> _Your instructions_: Report every line in the records below that holds the word "computer".

> _Records contained in a dataset_:
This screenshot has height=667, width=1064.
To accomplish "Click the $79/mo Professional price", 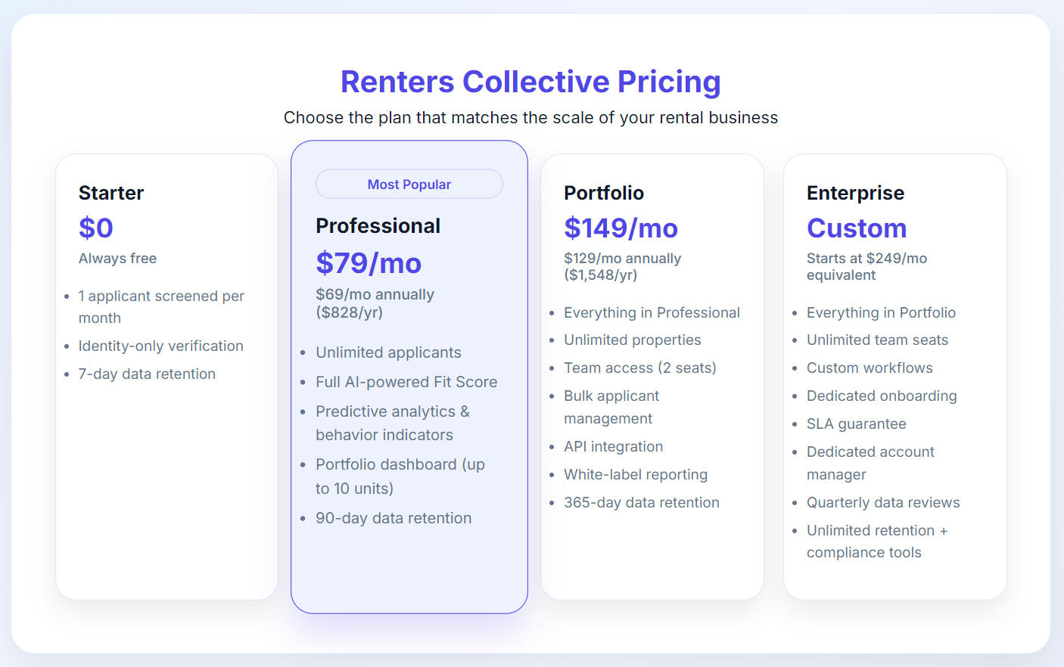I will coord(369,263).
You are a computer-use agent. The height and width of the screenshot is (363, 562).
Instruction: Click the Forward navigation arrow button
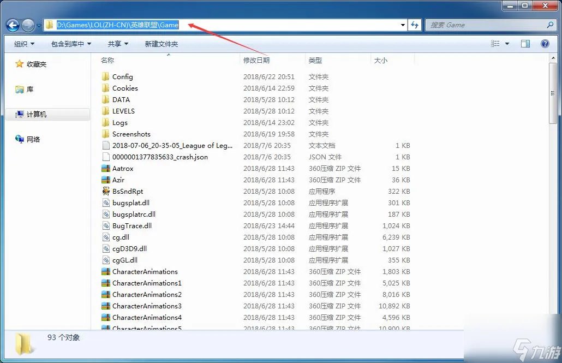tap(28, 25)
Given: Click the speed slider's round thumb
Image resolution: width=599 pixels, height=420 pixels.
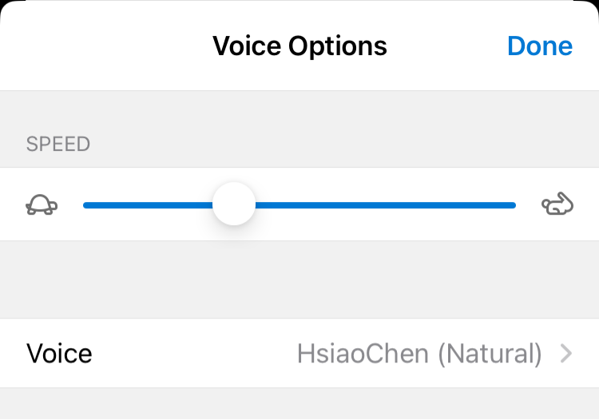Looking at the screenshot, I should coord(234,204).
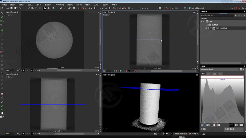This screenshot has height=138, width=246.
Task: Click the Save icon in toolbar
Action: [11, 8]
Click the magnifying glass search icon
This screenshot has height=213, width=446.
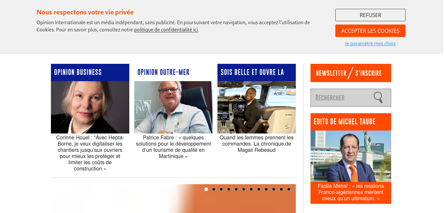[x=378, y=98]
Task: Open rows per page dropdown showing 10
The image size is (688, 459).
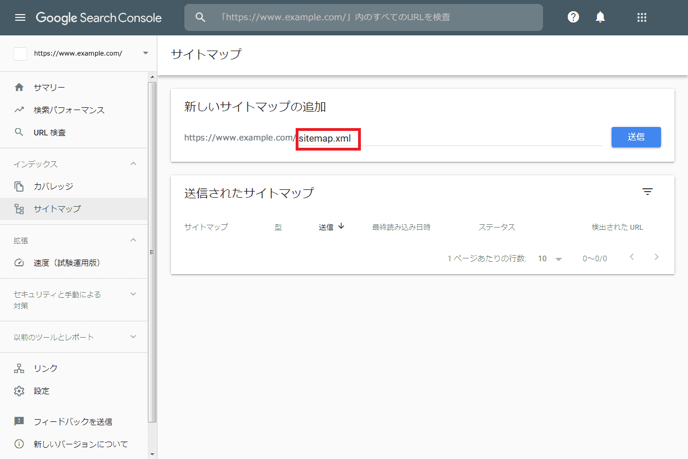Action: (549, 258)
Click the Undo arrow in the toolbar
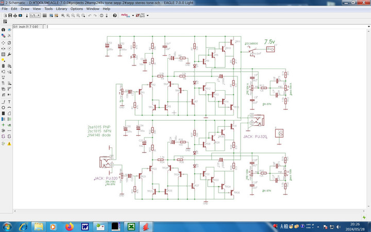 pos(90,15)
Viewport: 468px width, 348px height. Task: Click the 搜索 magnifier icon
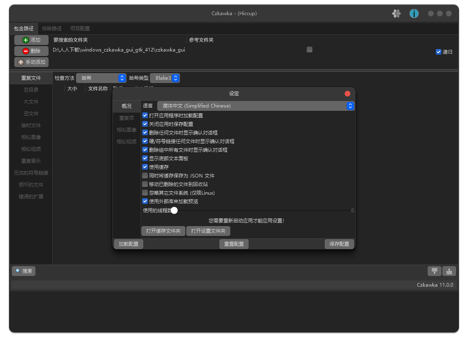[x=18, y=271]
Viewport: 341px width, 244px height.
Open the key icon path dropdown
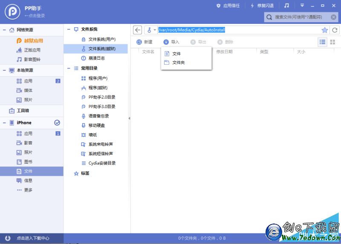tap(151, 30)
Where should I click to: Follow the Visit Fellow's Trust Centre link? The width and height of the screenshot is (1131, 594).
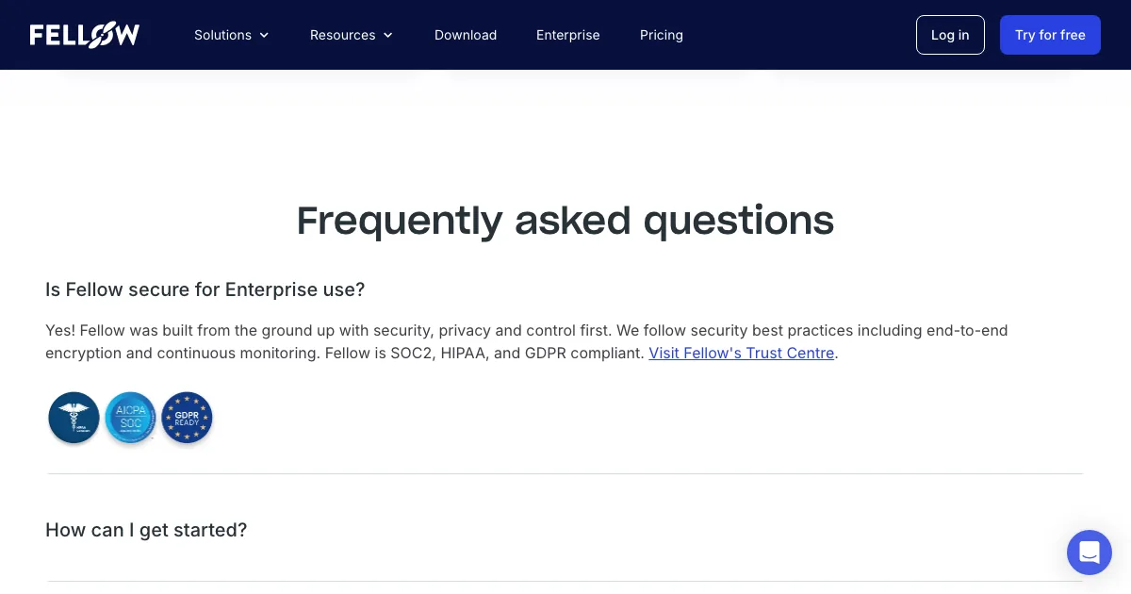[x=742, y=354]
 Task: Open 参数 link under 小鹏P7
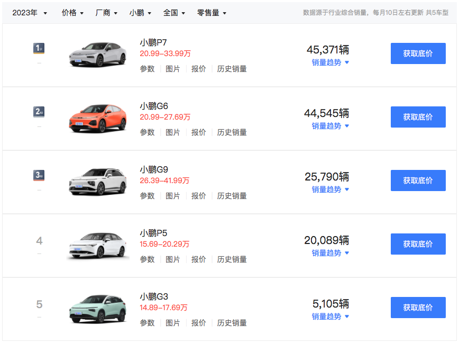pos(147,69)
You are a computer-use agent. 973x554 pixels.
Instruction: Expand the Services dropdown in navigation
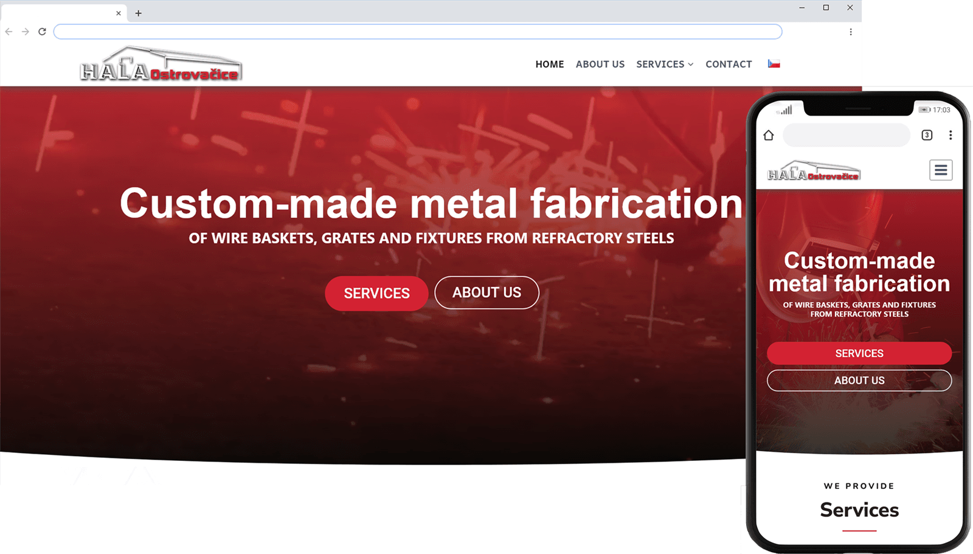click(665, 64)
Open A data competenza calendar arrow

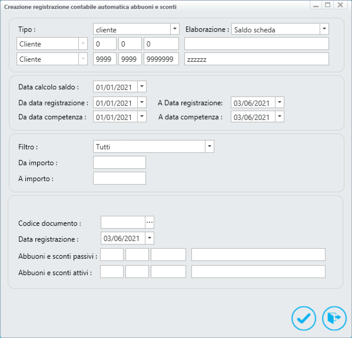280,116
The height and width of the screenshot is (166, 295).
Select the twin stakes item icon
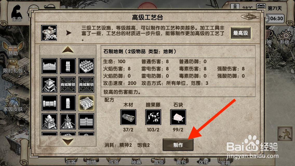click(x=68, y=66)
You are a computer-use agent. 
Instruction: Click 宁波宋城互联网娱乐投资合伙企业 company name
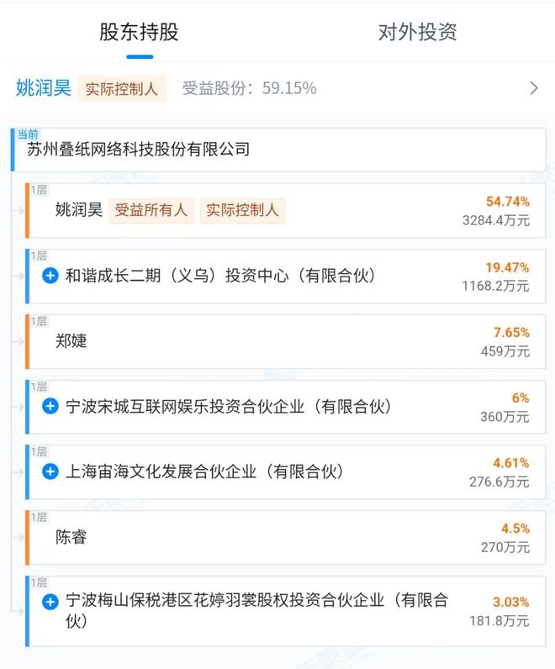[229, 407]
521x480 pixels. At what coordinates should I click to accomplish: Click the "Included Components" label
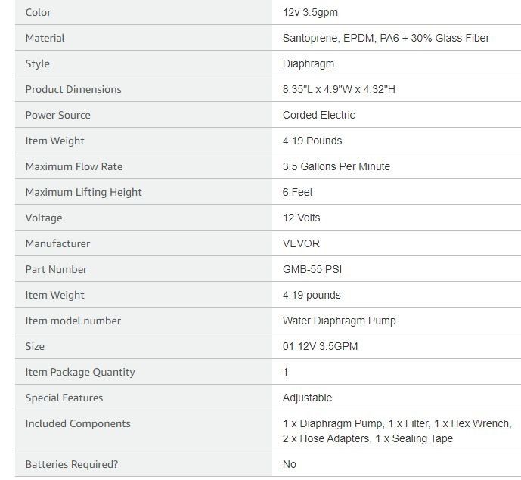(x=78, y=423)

> _Answer box_:
You are a computer-use agent. The height and width of the screenshot is (363, 562).
You are a computer-use agent. 973x554 pixels.
You are a computer-use agent. 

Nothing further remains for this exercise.